Колдун размахивал руками и выкрикивал непонятные заковыристые слова. И я совершенно точно знала, что это не заклинания. Просто Людомор (кто ещё это мог быть?) был крайне зол. Согласна, я не красавица, но зачем же так вопить? По правде сказать, я и сама была не слишком рада этой нежданной встрече.
Уже одно имя мага свидетельствовало о том, что хозяин он не слишком гостеприимный. За руки меня держали два низкорослых железных существа; чары стягивали губы, и я не могла произнести ни слова. Но уверена, если бы мне дали перевод пламенной речи Людомора, я могла бы под ним подписаться. Вообще-то нам, герцогиням, такие мысли не подобают. Но вас когда-нибудь похищали из родового замка за месяц до свадьбы?
Наконец, чернокнижник выпустил пар, прекратил мельтешить перед глазами, вздохнул и почти жалобно вопросил закопчённый потолок: «Как можно было так просчитаться?» Я хмыкнула ну очень язвительно. Колдун повернулся ко мне, пристально осмотрел с ног до головы. Я как будто голая перед ним стояла. Кошмар!
– Кошмар! – заключил Людомор.
Обошёл меня кругом. Я чувствовала его взгляд – словно скользкая змея по мне ползет.
– Скелет!
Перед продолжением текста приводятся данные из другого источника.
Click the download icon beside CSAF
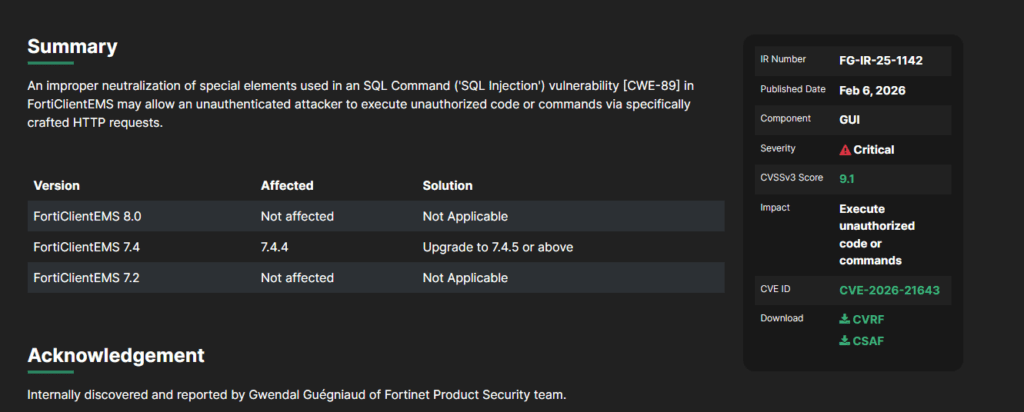Screen dimensions: 1024x412 click(x=845, y=341)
Нет, ну это ж надо было так промахнуться!
Я решила, что возмущённое мычание ниже моего достоинства, и приготовилась ждать, пока уберут «кляп». Но этот грязный похититель… принялся меня лапать! Щупать за рёбра! Такого позора я стерпеть не смогла и применила удар, который горничная очень советовала нашей гувернантке (та тяготилась назойливыми и не слишком пристойными ухаживаниями папиного эконома).
Приём оказался на удивление действенным. Колдун взвыл и согнулся пополам. Существа, державшие меня, превратились в кучку ржавой домашней утвари, заклятие, зажимавшее мне рот, исчезло, и я, издав победный клич, большими скачками кинулась к двери. Но, распахнув её, тут же захлопнула, потому что оттуда на меня пялилось жуткое шерстисто-клыкастое чудище. Я взвизгнула, бросилась к другой двери, однако маг уже оправился от удара и накрыл меня сияющим кубом. Я потюкалась-потюкалась в стену клетки, ничего не добилась и, скрестив руки на груди, стала злорадно любоваться шаткой походкой колдуна.
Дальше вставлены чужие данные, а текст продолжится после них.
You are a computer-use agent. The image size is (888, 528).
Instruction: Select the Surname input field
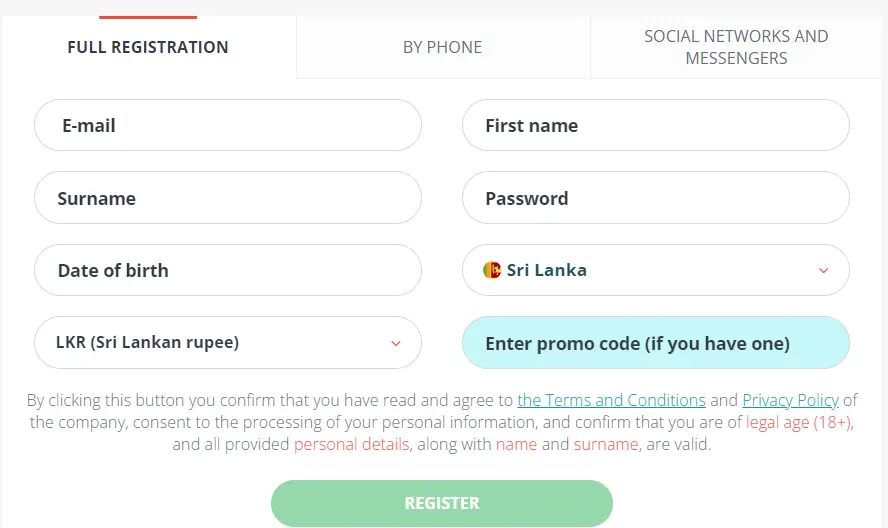coord(227,198)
У того, кажется, открылось второе дыхание. Несколько более высоким голосом он сыпал всё новыми и новыми фразами, общий смысл которых был предельно ясен. Кажется, теперь он меня убьёт. Может, я погорячилась?
Поток высокохудожественных ругательств не иссякал. Я поняла, что это надолго, и, когда маг набирал воздух, встряла со своим вполне законным вопросом:
– Ты и есть Людомор?
– Да, трам-тарарам! Трарарара-рарарам-парарам! – Дословно эту тарабарщину я не смогу привести.
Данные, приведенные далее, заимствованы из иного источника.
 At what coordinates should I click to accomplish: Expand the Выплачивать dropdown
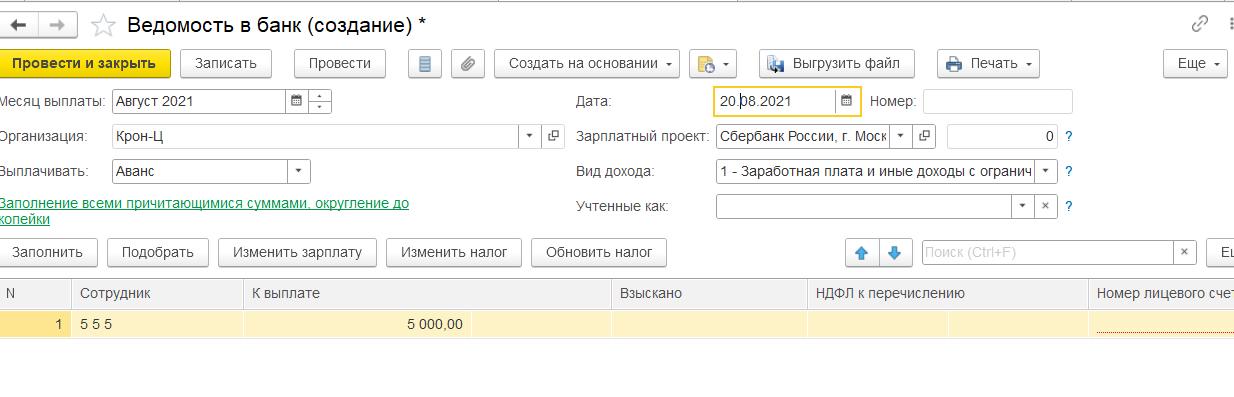tap(299, 171)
– А зачем ты меня сюда притащил? Или ты хотел быстро и бесплатно пресечь род Людоморов? – Язык мой враг мой.
Колдуну как будто рыбная кость поперёк горла встала. Покойный дядюшка Руб точно так же выпучивал глаза, и лицо у него было такое же варёно-красное. Все смеялись и думали, что он изображает престарелого аббата Готлиба, сидевшего напротив, а дядюшка взял и помер прямо за праздничным столом.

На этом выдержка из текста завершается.